Schuck Peter
Division of Bioengineering and Physical Science, ORS, OD, National Institutes of Health, Building 13, Rm. 3N17, 13 South Drive, Bethesda, MD 20892-5766, USA.
Biophys Chem. 2004 Mar 1;108(1-3):201-14. doi: 10.1016/j.bpc.2003.10.017.
The effects of solvent compressibility on the sedimentation behavior of macromolecules as observed in analytical ultracentrifugation are examined. Expressions for the density and pressure distributions in the solution column are derived and combined with the finite element solution of the Lamm equation in inhomogeneous media to predict the macromolecular concentration distributions under different conditions. Independently, analytical expressions are derived for the sedimentation of non-diffusing particles in the limit of low compressibility. Both models are quantitatively consistent and predict solvent compressibility to result in a reduction of the sedimentation rate along the solution column and a continuous accumulation of solutes in the plateau region. For both organic and aqueous solvents, the calculated deviations from the sedimentation in incompressible media can be very large and substantially above the measurement error. Assuming conventional configurations used for sedimentation velocity experiments in analytical ultracentrifugation, neglect of the compressibility of water leads to systematic errors underestimating sedimentation coefficients by approximately 1% at a rotor speeds of 45000 rpm, but increasing to 2-5% with increasing rotor speeds and decreasing macromolecular size. The proposed finite element solution of the Lamm equation can be used to take solvent compressibility quantitatively into account in direct boundary models for discrete species, sedimentation coefficient distributions or molar mass distributions. Using the analytical expressions for the sedimentation of non-diffusing particles, the ls-g*(s) distribution of apparent sedimentation coefficients is extended to the analysis of sedimentation in compressible solvents. The consideration of solvent compressibility is highly relevant not only when using organic solvents, but also in aqueous solvents when precise sedimentation coefficients are needed, for example, for hydrodynamic modeling.
研究了在分析超速离心中观察到的溶剂压缩性对大分子沉降行为的影响。
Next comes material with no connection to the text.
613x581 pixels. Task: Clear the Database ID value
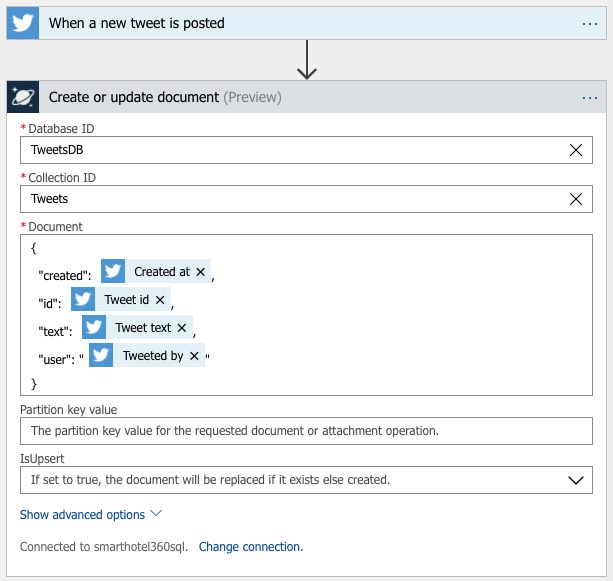click(x=575, y=150)
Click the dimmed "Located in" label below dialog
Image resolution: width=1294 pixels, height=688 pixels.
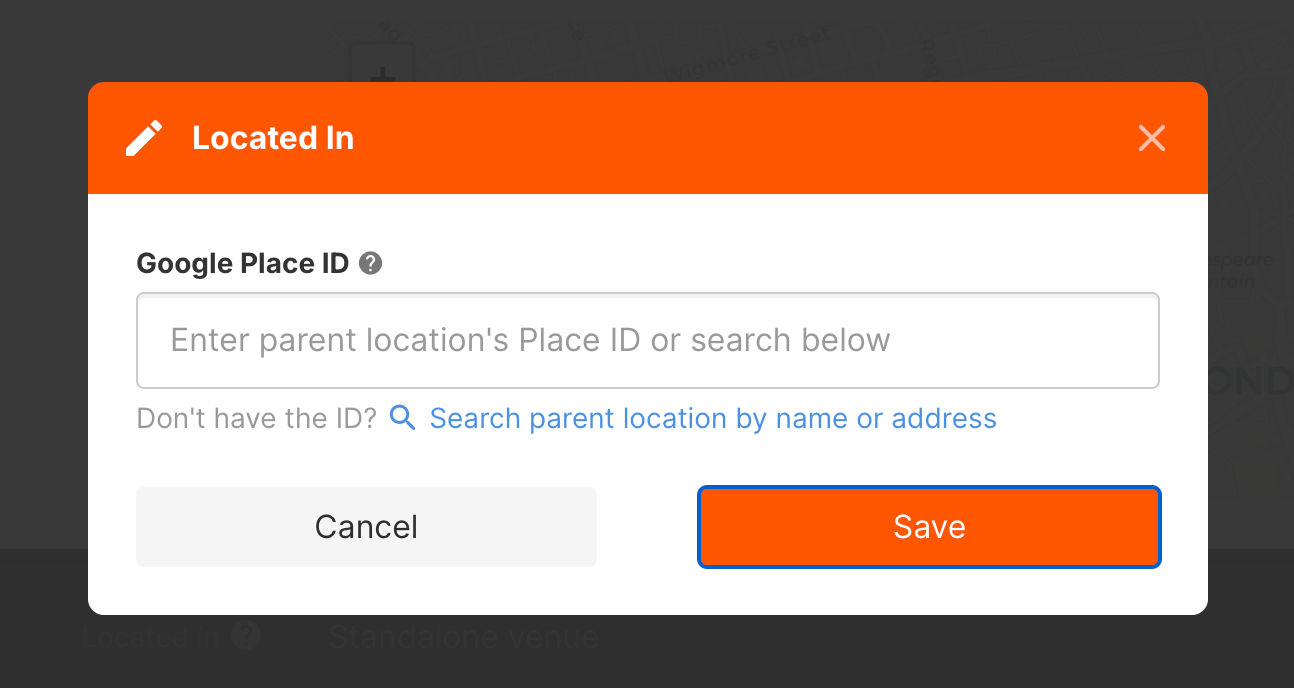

推导了溶液柱中密度和压力分布的表达式,并与非均匀介质中Lamm方程的有限元解相结合,以预测不同条件下的大分子浓度分布。另外,还推导了低压缩性极限下非扩散颗粒沉降的解析表达式。两种模型在定量上是一致的,并且预测溶剂压缩性会导致沿溶液柱的沉降速率降低以及溶质在平台区域持续积累。对于有机溶剂和水性溶剂,计算得出的与不可压缩介质中沉降的偏差可能非常大,且大大高于测量误差。假设在分析超速离心中用于沉降速度实验的常规配置,忽略水的压缩性会导致系统误差,在45000 rpm的转子速度下,沉降系数被低估约1%,但随着转子速度的增加和大分子尺寸的减小,误差会增加到2 - 5%。所提出的Lamm方程的有限元解可用于在离散物种、沉降系数分布或摩尔质量分布的直接边界模型中定量考虑溶剂压缩性。利用非扩散颗粒沉降的解析表达式,将表观沉降系数的ls - g*(s)分布扩展到可压缩溶剂中沉降的分析。考虑溶剂压缩性不仅在使用有机溶剂时高度相关,而且在需要精确沉降系数的水性溶剂中也很重要,例如用于流体动力学建模。